When looking at a “Munchkin” comic, there’s rarely ever any need to compare it to previous issues. There’s little in the way of any continuing storyline, just a series of one-offs that quickly come and go. However, that makes it easy to judge each issue by its own merits, as each can hit or miss.
This time, the main story in the comic is less D&D and more “Call of Cthulhu,” featuring the game-typical assortment of investigators ready to take on the generic cult. By bringing in Spyke and Flower, the main characters of the “Munchkin” comics (I hesitate to call them “protagonists,” but they’re still main characters nonetheless), you get what would happen if a goofy D&D player somehow managed to bring his characters in to a game of “Call of Cthulhu.”
In short, the dark arcane horrors of H.P. Lovecraft meets adventurers who will happily beat up eldritch horrors for gold.
Unfortunately, given the length of the comic, it didn’t have too much time to explore the potential here. In fact, it was mostly just several panels of characters being confused, and then an explosive end.
That doesn’t mean there aren’t any worthwhile moments in it, though. There are some nice gags, everything is well-paced for what little space it has, and the overall “Munchkin Cthulhu” theme works quite well.
This is absolutely enhanced by the artwork by Len Peralta. The expressions, the character designs, and the use of colors all create a fantastic combination of “Munchkin” and “Call of Cthulhu.” The two full pages where the eldritch horror is called forth, accompanied by Spyke and Flower, are just excellent, and the “horror from beyond space and time” has a great design. Another panel, nearly taking up the whole page, shows Spyke and Flower ready to take on the horror, and makes those goofy characters look awesome.

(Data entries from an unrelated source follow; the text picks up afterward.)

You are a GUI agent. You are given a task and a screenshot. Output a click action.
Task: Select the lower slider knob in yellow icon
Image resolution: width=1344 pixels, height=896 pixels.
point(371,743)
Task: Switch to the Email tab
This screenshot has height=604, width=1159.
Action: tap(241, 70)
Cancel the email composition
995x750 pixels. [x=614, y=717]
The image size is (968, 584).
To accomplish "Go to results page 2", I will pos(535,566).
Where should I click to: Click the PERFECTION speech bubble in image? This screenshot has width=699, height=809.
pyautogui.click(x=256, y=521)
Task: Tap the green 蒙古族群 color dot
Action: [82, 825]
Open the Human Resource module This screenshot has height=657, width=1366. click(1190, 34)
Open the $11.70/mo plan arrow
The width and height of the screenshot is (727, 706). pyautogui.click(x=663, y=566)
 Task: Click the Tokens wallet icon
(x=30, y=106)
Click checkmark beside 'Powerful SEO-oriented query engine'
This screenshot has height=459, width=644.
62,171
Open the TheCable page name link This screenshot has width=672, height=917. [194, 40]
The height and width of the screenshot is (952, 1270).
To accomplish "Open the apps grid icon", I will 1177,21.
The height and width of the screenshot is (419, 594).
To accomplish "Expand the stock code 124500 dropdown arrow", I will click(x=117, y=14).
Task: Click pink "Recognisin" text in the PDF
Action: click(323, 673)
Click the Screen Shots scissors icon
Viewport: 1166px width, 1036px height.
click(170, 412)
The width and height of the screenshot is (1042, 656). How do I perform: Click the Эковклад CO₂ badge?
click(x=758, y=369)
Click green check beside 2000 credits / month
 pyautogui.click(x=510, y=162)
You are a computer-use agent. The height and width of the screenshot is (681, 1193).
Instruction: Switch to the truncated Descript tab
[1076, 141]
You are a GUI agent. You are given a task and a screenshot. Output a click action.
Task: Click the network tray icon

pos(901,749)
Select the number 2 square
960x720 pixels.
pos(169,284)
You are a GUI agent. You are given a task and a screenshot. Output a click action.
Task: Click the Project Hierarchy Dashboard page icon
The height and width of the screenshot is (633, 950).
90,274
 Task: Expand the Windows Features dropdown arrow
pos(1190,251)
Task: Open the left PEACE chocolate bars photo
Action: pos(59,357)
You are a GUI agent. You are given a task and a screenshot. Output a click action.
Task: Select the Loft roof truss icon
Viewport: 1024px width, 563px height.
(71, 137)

The second part of the issue is a shorter comic, talking about one of the “Munchkin” game’s oldest monsters, the level 20 Plutonium Dragon. It’s short and goofy, getting in a few nice gags wherever it can, and the cartoonish artwork by Phil Murphy contrasts well with the darker art in the previous part. As a little short to highlight an iconic “Munchkin” monster, it’s quite acceptable.
Last but not least, it has a short one-page comic, written by Steve Jackson (creator of “Munchkin”) himself about remaining environmentally friendly, in the most Munchkin-esque way possible. However, as it is just a page long, it’s really just one joke, and can’t really be critiqued aside from “is it funny?” (It’s… okay.)
Final Verdict: 6.5 – while not necessarily bad, it doesn’t have as great a punch or as much hilarity as some previous issues. Still, it will certainly entertain anyone who’s a fan of “Munchkin” and the Lovecraft mythos.